• [LIST OF TASKS]:
a. In the Dostoevsky passage, what does the monk tell the woman to do every day?
b. Please repeat the Dostoevsky passage word for word, starting with "The monk tells" and going on through "sees the world.".
* START DOCUMENT EXCERPT *
I was just looking at a friend’s Facebook page, admiring a picture of her and someone’s baby, when I noticed a quote on the sidebar; something about love from Dostoevsky’s, “The Brothers Karamazov”. Having just come from a meeting where the topic was Love and knowing how way leads to way I followed the trail of that quote as it has been used in several sermons.
The Dostoevsky story is the story of Father Zossima, the wise, self-effacing, good-humored orthodox monk that many people come to for spiritual direction. One day, a woman comes to talk with him. She has a big problem, she says. She has lost her faith and therefore her reason to live. If Zossima cannot give her a reason to believe again, she says, she will kill herself.
The monk tells her to go home, and every day, do something concrete to love the people around her. If she does this, he assures her, she will find, slowly but surely, that she won’t be able to help but believe. Love in action, he says, will change the way she sees the world.
* END DOCUMENT EXCERPT *
* START EXTRACTED RECORDS *
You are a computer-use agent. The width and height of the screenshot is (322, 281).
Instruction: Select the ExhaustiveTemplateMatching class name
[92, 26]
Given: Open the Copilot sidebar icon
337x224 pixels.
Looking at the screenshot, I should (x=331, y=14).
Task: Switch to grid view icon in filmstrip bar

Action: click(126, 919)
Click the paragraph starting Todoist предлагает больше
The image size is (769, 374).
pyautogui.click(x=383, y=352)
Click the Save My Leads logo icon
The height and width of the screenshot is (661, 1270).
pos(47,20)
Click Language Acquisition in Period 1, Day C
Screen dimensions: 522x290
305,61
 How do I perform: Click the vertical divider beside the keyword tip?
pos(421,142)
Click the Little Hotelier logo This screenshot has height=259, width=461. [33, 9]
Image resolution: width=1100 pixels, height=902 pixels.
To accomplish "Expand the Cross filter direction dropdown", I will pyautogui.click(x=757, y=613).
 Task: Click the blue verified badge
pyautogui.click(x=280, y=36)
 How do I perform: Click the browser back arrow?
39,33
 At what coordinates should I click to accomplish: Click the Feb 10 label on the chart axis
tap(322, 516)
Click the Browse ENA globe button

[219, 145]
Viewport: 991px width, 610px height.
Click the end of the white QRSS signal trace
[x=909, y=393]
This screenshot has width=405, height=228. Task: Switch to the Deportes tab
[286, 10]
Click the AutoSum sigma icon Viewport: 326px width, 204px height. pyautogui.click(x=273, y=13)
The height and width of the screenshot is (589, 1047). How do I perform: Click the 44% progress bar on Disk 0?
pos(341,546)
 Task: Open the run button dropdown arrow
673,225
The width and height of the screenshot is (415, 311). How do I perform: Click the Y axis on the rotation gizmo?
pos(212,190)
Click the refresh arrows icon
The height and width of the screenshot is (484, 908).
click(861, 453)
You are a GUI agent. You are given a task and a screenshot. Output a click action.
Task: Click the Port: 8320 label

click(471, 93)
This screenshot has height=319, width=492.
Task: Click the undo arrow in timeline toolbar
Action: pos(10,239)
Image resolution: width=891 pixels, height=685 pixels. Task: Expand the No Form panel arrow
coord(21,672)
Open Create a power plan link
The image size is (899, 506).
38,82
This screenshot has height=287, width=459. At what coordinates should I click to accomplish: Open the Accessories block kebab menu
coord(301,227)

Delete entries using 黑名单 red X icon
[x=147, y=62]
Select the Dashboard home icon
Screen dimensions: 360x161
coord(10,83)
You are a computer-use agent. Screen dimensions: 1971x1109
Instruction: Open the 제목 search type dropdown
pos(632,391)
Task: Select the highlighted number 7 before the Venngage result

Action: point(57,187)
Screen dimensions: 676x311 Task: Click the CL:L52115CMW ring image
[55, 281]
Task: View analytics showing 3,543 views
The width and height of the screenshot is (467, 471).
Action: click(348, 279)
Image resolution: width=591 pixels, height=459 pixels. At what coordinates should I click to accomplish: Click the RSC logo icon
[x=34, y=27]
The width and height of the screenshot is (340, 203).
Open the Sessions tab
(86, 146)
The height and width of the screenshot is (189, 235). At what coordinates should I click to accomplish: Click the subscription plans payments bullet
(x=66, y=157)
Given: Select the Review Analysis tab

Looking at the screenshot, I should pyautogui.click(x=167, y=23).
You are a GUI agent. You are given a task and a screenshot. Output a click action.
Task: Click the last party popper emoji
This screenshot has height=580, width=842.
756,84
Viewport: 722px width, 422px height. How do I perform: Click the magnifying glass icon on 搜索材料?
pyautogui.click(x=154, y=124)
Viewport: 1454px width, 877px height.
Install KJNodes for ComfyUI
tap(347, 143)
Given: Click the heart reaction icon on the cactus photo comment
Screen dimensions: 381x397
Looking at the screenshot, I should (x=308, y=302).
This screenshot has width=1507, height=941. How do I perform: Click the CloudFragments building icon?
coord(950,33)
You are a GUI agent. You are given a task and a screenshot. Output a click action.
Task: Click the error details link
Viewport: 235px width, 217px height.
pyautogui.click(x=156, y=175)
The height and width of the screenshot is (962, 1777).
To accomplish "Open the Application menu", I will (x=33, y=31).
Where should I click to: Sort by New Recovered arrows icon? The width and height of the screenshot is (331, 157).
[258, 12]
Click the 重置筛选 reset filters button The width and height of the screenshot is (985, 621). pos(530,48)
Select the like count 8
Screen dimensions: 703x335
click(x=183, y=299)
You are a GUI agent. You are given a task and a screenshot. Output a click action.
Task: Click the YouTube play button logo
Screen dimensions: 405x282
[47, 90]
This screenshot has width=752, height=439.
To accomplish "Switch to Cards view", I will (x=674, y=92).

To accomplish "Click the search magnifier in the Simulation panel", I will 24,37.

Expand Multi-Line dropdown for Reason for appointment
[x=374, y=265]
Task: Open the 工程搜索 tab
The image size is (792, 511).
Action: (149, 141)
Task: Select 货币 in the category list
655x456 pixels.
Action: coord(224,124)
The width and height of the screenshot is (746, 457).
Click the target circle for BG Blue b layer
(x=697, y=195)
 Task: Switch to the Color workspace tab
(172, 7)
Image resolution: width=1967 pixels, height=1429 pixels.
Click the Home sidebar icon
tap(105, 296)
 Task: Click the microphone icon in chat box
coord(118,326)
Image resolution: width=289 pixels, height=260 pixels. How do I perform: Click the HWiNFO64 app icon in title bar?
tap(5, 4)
* END EXTRACTED RECORDS *
• [OUTPUTS FOR THE TASKS]:
a. Do something concrete to love the people around her.

b.
The monk tells her to go home, and every day, do something concrete to love the people around her. If she does this, he assures her, she will find, slowly but surely, that she won’t be able to help but believe. Love in action, he says, will change the way she sees the world.